• [Requirement]:
For this exercise, an exact copy is needed of only the lines from the one containing "The image size is (854, 480)." through the end of the data, with pictures left out.

• [Records for the task]:
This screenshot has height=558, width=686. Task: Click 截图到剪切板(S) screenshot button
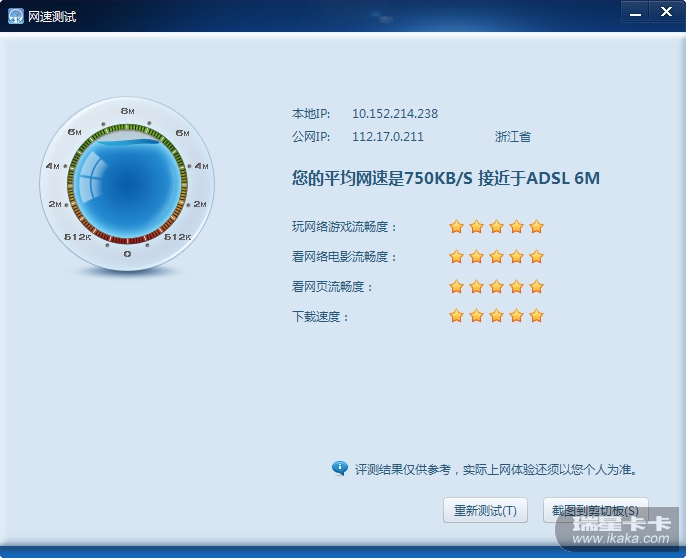coord(595,510)
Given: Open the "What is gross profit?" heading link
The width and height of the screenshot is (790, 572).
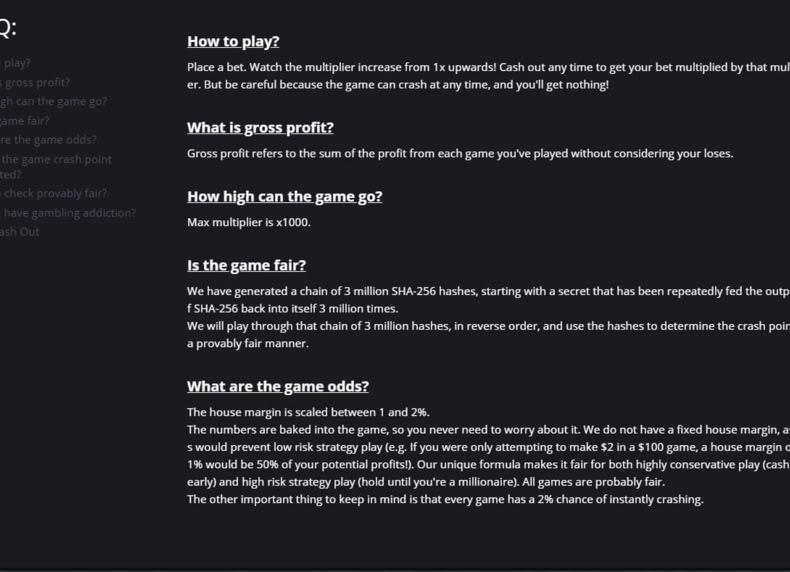Looking at the screenshot, I should (x=260, y=128).
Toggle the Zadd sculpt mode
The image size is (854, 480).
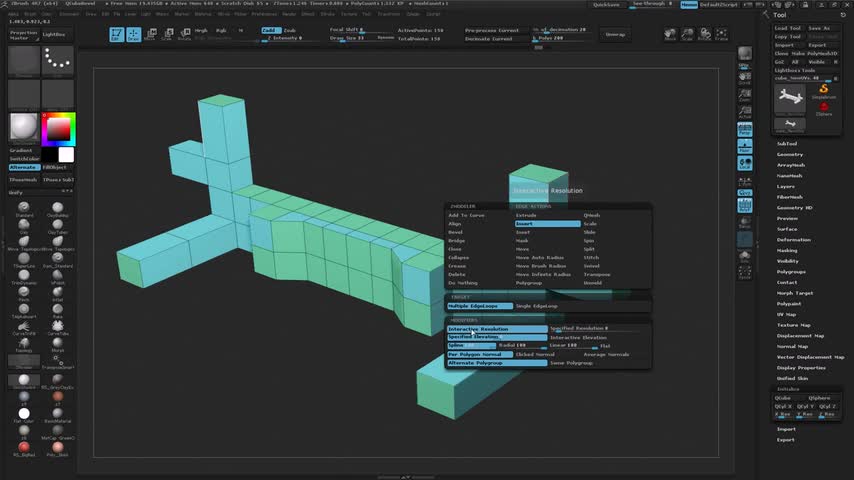click(x=270, y=31)
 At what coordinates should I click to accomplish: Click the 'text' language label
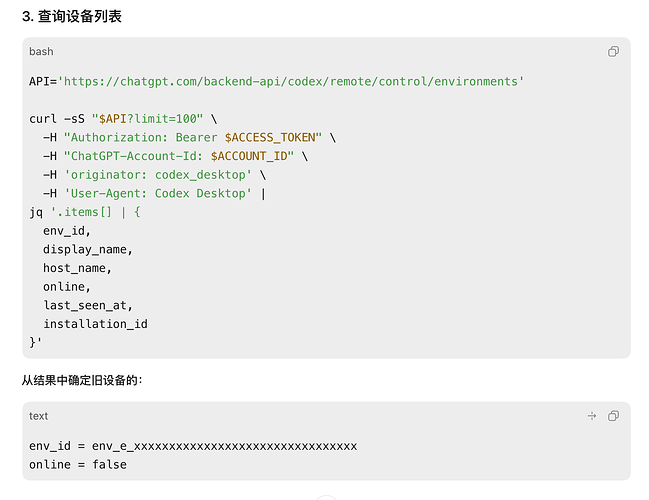(x=38, y=416)
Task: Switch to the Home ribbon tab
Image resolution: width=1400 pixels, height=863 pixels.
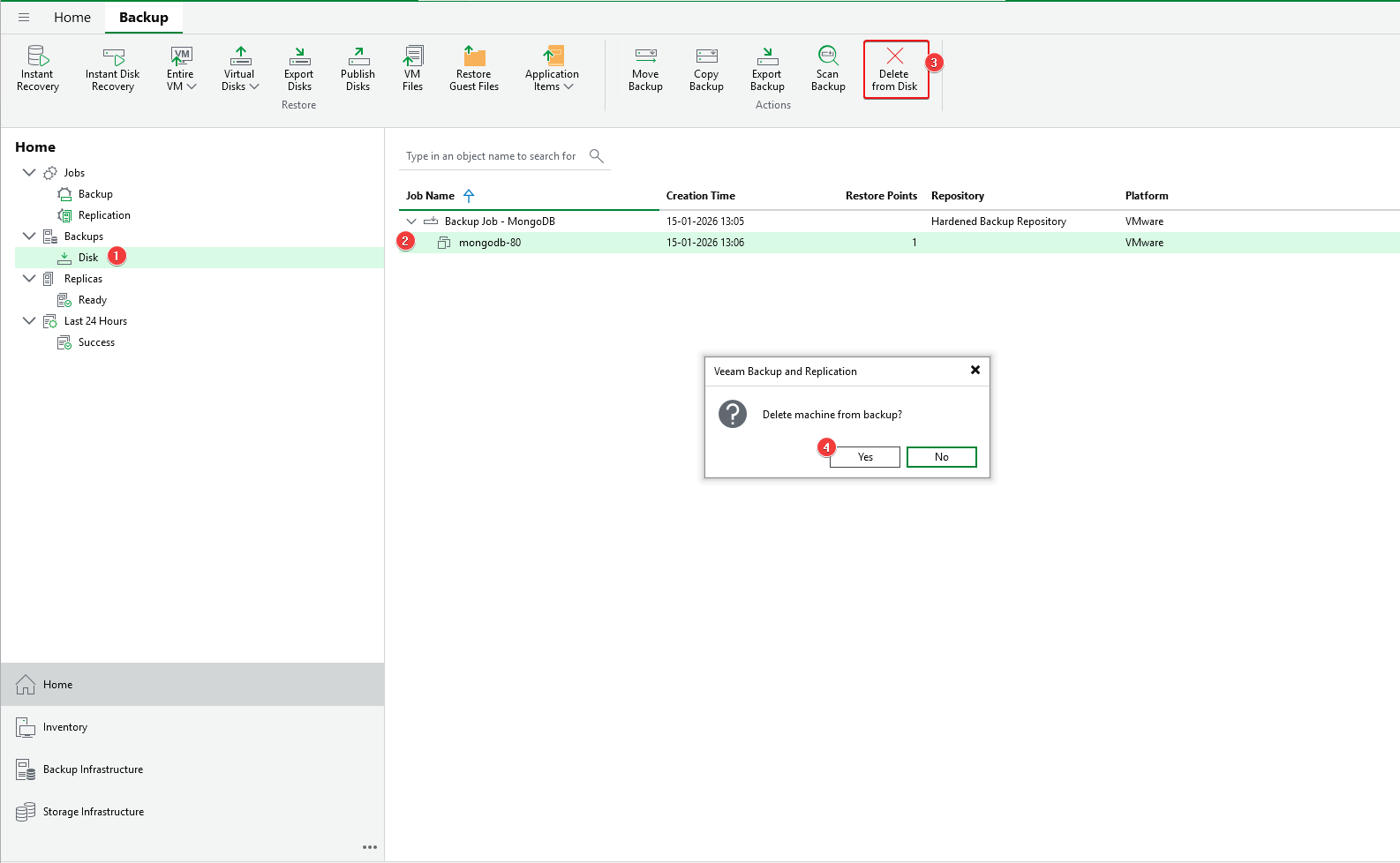Action: pyautogui.click(x=72, y=18)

• [Written response]:
The image size is (854, 480).
click(x=270, y=31)
 At what coordinates should I click to accomplish: Click the 'text' language label
(x=38, y=416)
Task: Switch to the Home ribbon tab
Image resolution: width=1400 pixels, height=863 pixels.
Action: pyautogui.click(x=72, y=18)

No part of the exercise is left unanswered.